<<<<

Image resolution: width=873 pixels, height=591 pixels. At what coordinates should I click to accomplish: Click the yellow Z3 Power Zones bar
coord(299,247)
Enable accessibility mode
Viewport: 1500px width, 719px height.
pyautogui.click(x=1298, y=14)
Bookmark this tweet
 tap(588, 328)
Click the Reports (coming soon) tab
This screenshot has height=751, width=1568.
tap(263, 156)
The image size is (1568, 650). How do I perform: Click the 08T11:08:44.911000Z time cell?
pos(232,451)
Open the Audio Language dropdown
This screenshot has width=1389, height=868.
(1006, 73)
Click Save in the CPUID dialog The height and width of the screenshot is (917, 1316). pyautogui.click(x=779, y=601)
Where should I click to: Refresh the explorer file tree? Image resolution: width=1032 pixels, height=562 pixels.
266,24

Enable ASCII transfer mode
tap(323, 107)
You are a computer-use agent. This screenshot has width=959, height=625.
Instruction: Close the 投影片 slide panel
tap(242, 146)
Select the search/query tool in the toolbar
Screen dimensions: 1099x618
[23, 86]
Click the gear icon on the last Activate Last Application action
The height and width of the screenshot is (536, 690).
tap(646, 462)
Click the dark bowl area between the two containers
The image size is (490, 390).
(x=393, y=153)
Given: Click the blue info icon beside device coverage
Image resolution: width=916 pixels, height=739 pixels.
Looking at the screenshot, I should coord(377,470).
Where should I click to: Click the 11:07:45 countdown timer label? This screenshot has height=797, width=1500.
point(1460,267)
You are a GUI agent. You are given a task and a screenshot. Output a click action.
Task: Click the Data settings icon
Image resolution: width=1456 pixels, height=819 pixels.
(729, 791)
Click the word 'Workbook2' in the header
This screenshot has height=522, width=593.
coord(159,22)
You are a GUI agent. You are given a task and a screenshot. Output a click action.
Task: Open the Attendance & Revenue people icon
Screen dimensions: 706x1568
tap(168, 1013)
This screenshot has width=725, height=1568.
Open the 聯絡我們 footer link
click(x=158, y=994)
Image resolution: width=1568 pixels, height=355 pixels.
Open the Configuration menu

>>>>

Without omitting anything, retype all of the material above exactly.

Answer for this exercise
Image resolution: width=873 pixels, height=591 pixels. At what coordinates should I click to accomplish: Click the yellow Z3 Power Zones bar
coord(299,247)
Enable accessibility mode
Viewport: 1500px width, 719px height.
pyautogui.click(x=1298, y=14)
Bookmark this tweet
 tap(588, 328)
Click the Reports (coming soon) tab
This screenshot has height=751, width=1568.
tap(263, 156)
The image size is (1568, 650). How do I perform: Click the 08T11:08:44.911000Z time cell?
pos(232,451)
Open the Audio Language dropdown
This screenshot has width=1389, height=868.
(1006, 73)
Click Save in the CPUID dialog The height and width of the screenshot is (917, 1316). pyautogui.click(x=779, y=601)
Where should I click to: Refresh the explorer file tree? Image resolution: width=1032 pixels, height=562 pixels.
266,24

Enable ASCII transfer mode
tap(323, 107)
You are a computer-use agent. This screenshot has width=959, height=625.
Instruction: Close the 投影片 slide panel
tap(242, 146)
Select the search/query tool in the toolbar
Screen dimensions: 1099x618
[23, 86]
Click the gear icon on the last Activate Last Application action
The height and width of the screenshot is (536, 690).
tap(646, 462)
Click the dark bowl area between the two containers
The image size is (490, 390).
(x=393, y=153)
Given: Click the blue info icon beside device coverage
Image resolution: width=916 pixels, height=739 pixels.
Looking at the screenshot, I should coord(377,470).
Where should I click to: Click the 11:07:45 countdown timer label? This screenshot has height=797, width=1500.
point(1460,267)
You are a GUI agent. You are given a task and a screenshot. Output a click action.
Task: Click the Data settings icon
Image resolution: width=1456 pixels, height=819 pixels.
(729, 791)
Click the word 'Workbook2' in the header
This screenshot has height=522, width=593.
coord(159,22)
You are a GUI agent. You are given a task and a screenshot. Output a click action.
Task: Open the Attendance & Revenue people icon
Screen dimensions: 706x1568
tap(168, 1013)
This screenshot has width=725, height=1568.
Open the 聯絡我們 footer link
click(x=158, y=994)
Image resolution: width=1568 pixels, height=355 pixels.
Open the Configuration menu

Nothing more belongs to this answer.